» Task data:
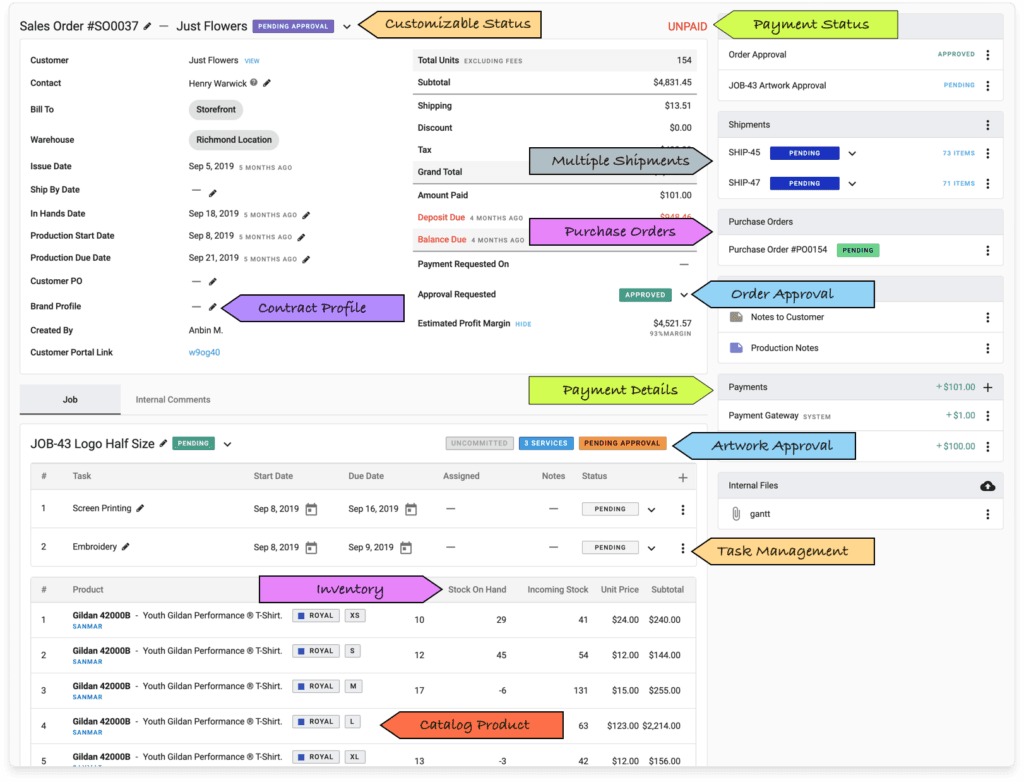The image size is (1024, 782).
Task: Hide the Estimated Profit Margin
Action: [523, 324]
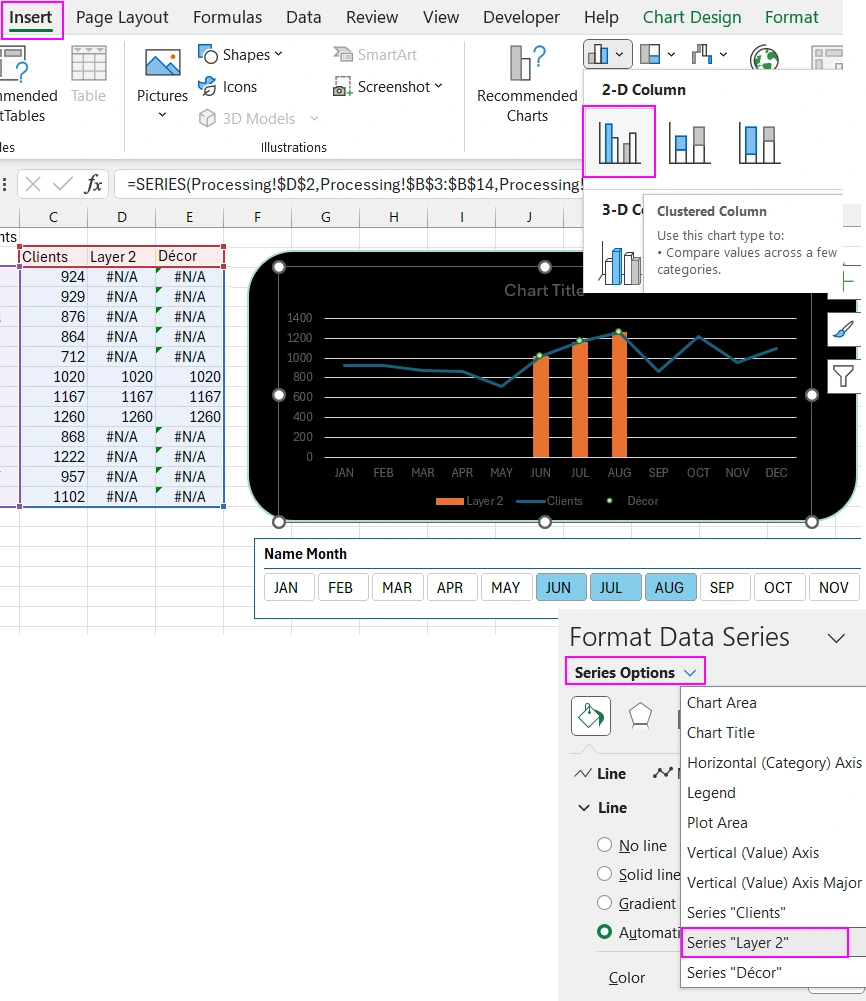Open the Developer ribbon tab
This screenshot has width=866, height=1001.
(x=521, y=17)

» Work required: Turn the lines of the records above into a numbered list, leaving out any blank lines and omitting the pictures from your answer.

» Solved exercise:
1. The image size is (1024, 782).
2. Task: Hide the Estimated Profit Margin
3. Action: [523, 324]
4. Open the Developer ribbon tab
5. This screenshot has width=866, height=1001.
6. (x=521, y=17)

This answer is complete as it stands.